The unwieldiness of the existing monograph system has meant that virtually all of the industry’s growth in recent years has come from products switched from prescription to over-the-counter status, notes CHPA president and chief executive officer Scott Melville. But getting a switch approved is costly and risky and time consuming.
Under the monograph system, which has regulated the vast majority of nonprescription products since the 1970s, O-T-C medicines containing ingredients with a proven history of safe use and efficacy may be marketed without pre-approval as long as they adhere to a monograph — a sort of “recipe book” covering acceptable ingredients, doses, formulations, indications and labeling for an O-T-C medicine. Today, there are over 50 monographs based on therapeutic categories.
“But the recipe book is largely static,” says Melville. The current system’s rigidity has caused any updates to monographs to grind to a halt. Today, when the FDA needs to make updates to an existing monograph based on new science and data, the process can take years to complete. As a result, the current system doesn’t allow for responsiveness to an emerging safety concern or a pathway for the development of innovative products, explains Melville. He points out that branded O-T-C sales grew just 1.8% last year. To improve that growth rate over time, innovation is necessary to meet modern consumers’ needs. CHPA has worked with Congress, the FDA and public health stakeholders over the last couple of years to examine how best to fix the monograph system. The effort is now reaching fruition. Pending bipartisan bills in both the House and Senate have raised hopes that a final monograph reform package will be sent to President Trump this year for his signature.
The key elements of the reform are mechanisms allowing manufacturers to make submissions to update monographs with new ingredients, new claims, new combinations and new delivery systems. That would allow ingredients like acetaminophen and other established ingredients to be considered for new indications and new methods of use, including easier-to-take dosage forms. “We’re very, very excited about that,” says Melville. “That can hopefully bring new products to the market which will help grow this sector and benefit consumers with new choices.”

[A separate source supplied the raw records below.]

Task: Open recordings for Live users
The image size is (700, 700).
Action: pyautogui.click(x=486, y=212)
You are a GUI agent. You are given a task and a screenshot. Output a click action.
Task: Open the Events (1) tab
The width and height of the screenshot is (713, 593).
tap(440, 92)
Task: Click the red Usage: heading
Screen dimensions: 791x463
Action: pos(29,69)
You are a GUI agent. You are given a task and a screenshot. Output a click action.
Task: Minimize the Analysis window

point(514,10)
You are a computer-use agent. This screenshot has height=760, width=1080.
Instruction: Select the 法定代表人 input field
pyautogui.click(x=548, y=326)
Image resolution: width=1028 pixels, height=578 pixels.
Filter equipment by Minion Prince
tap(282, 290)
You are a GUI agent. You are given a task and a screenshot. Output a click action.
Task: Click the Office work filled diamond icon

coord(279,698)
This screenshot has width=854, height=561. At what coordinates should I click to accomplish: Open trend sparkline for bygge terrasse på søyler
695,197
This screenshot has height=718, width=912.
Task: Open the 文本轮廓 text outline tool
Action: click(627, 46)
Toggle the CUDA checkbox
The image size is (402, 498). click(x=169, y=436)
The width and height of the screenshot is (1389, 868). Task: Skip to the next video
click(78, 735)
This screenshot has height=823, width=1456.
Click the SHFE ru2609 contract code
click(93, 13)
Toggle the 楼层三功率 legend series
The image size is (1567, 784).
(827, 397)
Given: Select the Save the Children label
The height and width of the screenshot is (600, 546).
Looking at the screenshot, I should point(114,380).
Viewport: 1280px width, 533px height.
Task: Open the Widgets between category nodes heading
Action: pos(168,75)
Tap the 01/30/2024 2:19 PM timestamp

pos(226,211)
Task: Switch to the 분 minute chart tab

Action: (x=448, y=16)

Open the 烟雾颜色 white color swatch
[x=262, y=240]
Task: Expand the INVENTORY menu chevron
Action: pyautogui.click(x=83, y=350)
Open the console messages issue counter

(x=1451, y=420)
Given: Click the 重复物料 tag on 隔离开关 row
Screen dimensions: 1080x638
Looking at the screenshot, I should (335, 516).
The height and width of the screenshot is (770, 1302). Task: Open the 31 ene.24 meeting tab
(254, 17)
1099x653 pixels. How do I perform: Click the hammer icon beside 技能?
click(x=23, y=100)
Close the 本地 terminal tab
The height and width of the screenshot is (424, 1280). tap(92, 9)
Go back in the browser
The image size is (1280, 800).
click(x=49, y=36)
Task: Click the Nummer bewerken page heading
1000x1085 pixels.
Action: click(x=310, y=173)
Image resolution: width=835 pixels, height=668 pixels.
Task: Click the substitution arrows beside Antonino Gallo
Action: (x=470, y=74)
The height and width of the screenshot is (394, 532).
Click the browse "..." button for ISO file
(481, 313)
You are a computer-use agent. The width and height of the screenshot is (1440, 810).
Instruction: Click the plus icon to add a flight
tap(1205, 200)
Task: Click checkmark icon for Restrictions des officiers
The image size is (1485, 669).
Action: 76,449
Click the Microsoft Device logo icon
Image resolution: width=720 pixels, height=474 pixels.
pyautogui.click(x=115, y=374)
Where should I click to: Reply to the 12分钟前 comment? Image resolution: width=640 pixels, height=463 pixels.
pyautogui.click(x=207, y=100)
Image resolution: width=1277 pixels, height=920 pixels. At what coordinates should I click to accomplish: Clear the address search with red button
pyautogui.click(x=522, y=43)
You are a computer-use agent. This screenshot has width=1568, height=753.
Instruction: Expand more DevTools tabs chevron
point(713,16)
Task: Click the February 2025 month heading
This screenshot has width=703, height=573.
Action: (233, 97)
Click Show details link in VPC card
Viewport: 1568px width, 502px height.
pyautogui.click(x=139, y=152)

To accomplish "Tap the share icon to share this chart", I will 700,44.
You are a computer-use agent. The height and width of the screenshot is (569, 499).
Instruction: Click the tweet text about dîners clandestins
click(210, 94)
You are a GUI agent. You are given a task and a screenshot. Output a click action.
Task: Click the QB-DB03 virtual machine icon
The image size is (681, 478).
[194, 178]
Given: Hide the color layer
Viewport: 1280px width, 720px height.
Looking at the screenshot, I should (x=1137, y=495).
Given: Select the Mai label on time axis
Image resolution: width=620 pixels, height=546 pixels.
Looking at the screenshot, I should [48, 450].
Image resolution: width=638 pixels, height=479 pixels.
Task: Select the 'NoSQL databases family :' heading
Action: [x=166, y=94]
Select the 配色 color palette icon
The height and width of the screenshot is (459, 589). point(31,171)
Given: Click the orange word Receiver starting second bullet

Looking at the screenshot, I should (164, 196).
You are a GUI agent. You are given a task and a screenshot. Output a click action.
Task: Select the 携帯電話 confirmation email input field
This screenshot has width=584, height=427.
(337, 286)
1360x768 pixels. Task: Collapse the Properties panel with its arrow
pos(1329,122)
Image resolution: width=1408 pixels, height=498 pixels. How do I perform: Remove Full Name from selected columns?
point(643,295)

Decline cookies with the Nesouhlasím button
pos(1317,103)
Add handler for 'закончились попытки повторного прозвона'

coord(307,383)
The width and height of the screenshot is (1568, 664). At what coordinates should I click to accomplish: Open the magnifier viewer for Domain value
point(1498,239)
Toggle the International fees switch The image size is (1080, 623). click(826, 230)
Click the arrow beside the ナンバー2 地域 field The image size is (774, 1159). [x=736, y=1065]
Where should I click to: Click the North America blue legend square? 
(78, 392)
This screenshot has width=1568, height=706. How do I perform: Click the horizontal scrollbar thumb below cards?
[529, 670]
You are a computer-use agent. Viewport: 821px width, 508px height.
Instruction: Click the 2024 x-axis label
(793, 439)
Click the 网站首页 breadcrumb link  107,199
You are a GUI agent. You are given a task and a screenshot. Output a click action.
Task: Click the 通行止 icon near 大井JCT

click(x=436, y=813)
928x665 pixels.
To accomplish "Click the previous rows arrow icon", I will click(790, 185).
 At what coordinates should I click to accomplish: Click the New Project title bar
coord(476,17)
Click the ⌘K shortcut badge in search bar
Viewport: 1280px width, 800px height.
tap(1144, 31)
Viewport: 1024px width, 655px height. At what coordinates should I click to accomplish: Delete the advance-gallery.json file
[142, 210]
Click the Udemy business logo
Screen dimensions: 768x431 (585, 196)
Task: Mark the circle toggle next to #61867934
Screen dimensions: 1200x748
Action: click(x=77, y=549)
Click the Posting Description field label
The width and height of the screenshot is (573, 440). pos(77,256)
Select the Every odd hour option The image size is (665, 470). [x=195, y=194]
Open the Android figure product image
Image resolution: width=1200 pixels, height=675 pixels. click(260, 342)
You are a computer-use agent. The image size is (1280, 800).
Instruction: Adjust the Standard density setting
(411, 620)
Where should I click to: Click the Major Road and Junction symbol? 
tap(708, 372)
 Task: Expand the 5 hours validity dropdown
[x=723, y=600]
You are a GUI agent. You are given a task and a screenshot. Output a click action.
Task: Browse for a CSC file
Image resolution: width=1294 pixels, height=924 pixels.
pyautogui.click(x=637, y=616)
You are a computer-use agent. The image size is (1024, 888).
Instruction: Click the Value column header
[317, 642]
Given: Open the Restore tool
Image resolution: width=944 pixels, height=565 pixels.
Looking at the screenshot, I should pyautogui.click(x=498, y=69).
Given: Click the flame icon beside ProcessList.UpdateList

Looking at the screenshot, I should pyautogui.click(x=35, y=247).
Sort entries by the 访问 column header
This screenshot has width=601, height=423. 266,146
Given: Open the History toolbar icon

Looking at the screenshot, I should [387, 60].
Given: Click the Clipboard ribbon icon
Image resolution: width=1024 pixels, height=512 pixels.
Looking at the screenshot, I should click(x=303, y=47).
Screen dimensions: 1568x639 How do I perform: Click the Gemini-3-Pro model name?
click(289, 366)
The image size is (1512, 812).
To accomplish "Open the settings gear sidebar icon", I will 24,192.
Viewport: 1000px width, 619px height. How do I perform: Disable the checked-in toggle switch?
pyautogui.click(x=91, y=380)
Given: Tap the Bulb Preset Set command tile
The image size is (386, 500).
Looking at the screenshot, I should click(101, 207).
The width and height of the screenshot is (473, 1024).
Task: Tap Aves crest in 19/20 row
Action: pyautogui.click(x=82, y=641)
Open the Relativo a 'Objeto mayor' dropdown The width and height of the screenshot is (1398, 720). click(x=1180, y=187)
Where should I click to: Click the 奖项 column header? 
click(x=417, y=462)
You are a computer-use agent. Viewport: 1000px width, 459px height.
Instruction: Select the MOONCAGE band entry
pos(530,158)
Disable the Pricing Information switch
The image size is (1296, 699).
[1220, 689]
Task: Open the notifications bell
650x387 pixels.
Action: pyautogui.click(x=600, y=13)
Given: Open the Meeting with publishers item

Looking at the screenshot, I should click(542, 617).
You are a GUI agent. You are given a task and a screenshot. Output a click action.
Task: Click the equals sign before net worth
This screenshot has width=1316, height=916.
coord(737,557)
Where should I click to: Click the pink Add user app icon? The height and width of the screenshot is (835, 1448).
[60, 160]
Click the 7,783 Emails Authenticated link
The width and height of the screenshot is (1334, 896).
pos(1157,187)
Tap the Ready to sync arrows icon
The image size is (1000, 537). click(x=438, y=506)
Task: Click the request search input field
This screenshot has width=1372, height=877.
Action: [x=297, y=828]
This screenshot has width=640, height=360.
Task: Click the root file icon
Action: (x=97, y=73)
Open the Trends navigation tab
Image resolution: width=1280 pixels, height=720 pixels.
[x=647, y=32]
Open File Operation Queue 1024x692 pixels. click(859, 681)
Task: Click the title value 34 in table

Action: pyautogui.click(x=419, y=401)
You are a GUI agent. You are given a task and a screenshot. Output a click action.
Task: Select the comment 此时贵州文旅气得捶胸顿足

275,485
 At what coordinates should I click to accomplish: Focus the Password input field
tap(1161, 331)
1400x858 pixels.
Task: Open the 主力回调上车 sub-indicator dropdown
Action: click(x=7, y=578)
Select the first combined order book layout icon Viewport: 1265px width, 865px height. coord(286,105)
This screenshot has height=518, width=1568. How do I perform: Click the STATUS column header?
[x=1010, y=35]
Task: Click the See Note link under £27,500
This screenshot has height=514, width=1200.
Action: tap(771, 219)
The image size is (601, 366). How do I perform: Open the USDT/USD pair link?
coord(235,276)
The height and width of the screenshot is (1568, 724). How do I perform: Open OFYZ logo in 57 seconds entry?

Moreover, if changes are significant enough, manufacturers will get a period of exclusivity before private label versions can be introduced. The Senate legislation provides for two years of exclusivity, while the House version provides for 18 months. CHPA members could support either time frame, according to Melville, who notes that this would be the first exclusivity provision, under the monograph system, in the industry’s history.
Exclusivity is something even private label manufacturers support. In an op-ed in The Hill, Jeff Needham, president of consumer health care Americas for Perrigo Co., wrote, “If drafted correctly, a modern O-T-C Monograph system can create a surge of innovation that will increase the choices available to consumers, protect the choices they already have and continue to allow transparent price competition.”
Another first for the sector is the new package’s mandate for user (manufacturer) fees to provide FDA with the resources it needs to conduct its O-T-C-related work under the prospective law. “Our members felt that was a reasonable price to pay to change the regulatory structure in a way that will allow more efficiency and provide a pathway for innovation,” Melville says, “because, long term, that’s how they’re going to grow.”
Manufacturers are already looking at areas for R&D, he adds, noting that a new system will take some time to get up and running. The FDA will have to hire a lot more people to manage it, and put together a process for submissions, he says, “but I can tell you that our companies are thinking about areas where they might want to innovate. So it’s exciting.”
Downing emphasizes that the change was borne of a joint effort between manufacturers and the FDA. “It’s great to see good legislation come out as a function of industry and the agency working so closely together,” he comments.